Azioni da svolgere>
**a.** Rispondi in base al testo su Clelia Castellano:
(i) Su quale strada di Napoli chi racconta cerca parcheggio?
(ii) In quale occasione chi racconta e Clelia Castellano si sono conosciute?
(iii) Quale laboratorio colpisce chi racconta durante la visita alle aule?
**b.** Stampa senza modifiche il tratto del testo su Clelia Castellano che va da "Effettivamente non è" fino a "come amo fare.".

---- Testo del documento

NO TIME NO SPACE: una chiacchierata con Clelia Castellano

È tardi! É tardi!
Questo è quello che penso mentre, con la mia scassomobile, cerco un posto su Corso
Vittorio Emanuele, una delle strade meno facili da gestire di Napoli.
Effettivamente non è tardi, ma la mia paura è di non trovare un buchetto dove inserirmi,
uno spazio che mi consenta di:
- cercare il luogo dove sono diretta,
- permettermi di sbagliare strada,
- arrivare in orario, come amo fare.
Invece, per una volta, le cose vanno come devono andare. Con una mossa felina, mi
infilo in un posto fatto a misura per me, parcheggio e mi avvio.
Guardo l’orologio in continuazione, sono abbastanza simile al Bianconiglio di “Alice nel paese delle meraviglie”, mi agito: purtroppo sono fatta così.
E invece, a caveci e a muzzecate, raggiungo la vetta a cui sono diretta, le aule del polo didattico Suor Orsola Benincasa, dove, tra un corridoio colorato e l’altro, immersa tra disegni di piante e fiori,
dettagli super curati e stanze ancora da scoprire, mi sta aspettando una nuova amica: Clelia.
Clelia Castellano ed io ci siamo conosciute al “Campania libri festival”, io portavo una maglia di Marx, ero conciata male, sudata e bagnata dalla pioggia. La prima cosa che mi ha detto è stata: – Bella maglietta! – Per poi osservare che un uomo nella sala sembrasse scappato da quest’ultima. Ci siamo immediatamente prese, con quella verve che ci è sembrata familiare o anticipataria di un momento di vita diverso.
Tutto questo per raccontarvi che cosa? Una piccola storia di affetto, un presente nei confronti di ciò che sia a Clelia che a me sta particolarmente a cuore: l’educazione, l’istruzione e i luoghi in cui possiamo operare tutto ciò.
Sono proprio i luoghi al centro della discussione, la bellezza nel passare da un posto
grigio a uno colorato, una mini-ricetta per trovare un posto nel tempo e nello spazio
delle nostre vite che, correndo correndo, si dimenticano di avere un valore. Proprio così, in una prima parte del nostro incontro, entro in varie aulette, nelle quali si respira una bella aria di scambio reciproco. Mi colpisce il laboratorio d’arte e vorrei tanto sedermi su queste piccole sedie sognanti. I bambini hanno creato una sedia che fosse a propria misura, chi con le ali, chi di Barbie, chi con un manubrio per pilotarla.

--------
---- Dati

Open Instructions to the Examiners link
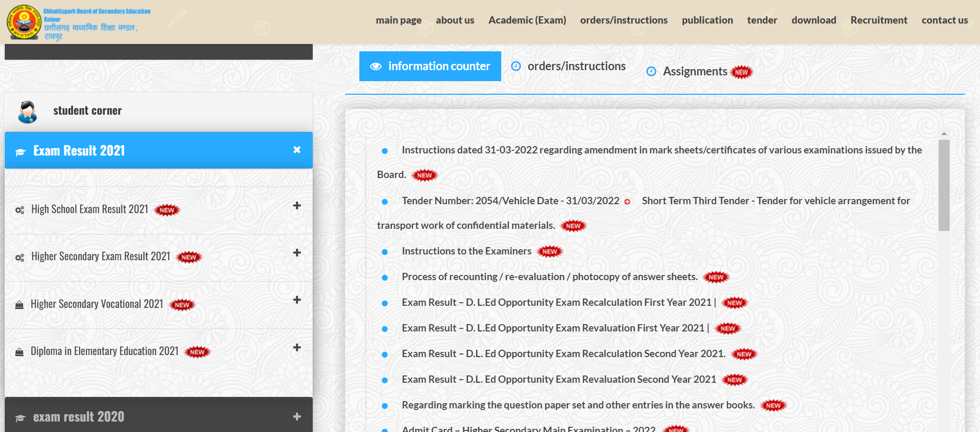 [x=466, y=251]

--------

Soluzioni per compito>
**a.**
(i) Su Corso Vittorio Emanuele.
(ii) Al "Campania libri festival".
(iii) Il laboratorio d'arte.

**b.**
Effettivamente non è tardi, ma la mia paura è di non trovare un buchetto dove inserirmi,
uno spazio che mi consenta di:
- cercare il luogo dove sono diretta,
- permettermi di sbagliare strada,
- arrivare in orario, come amo fare.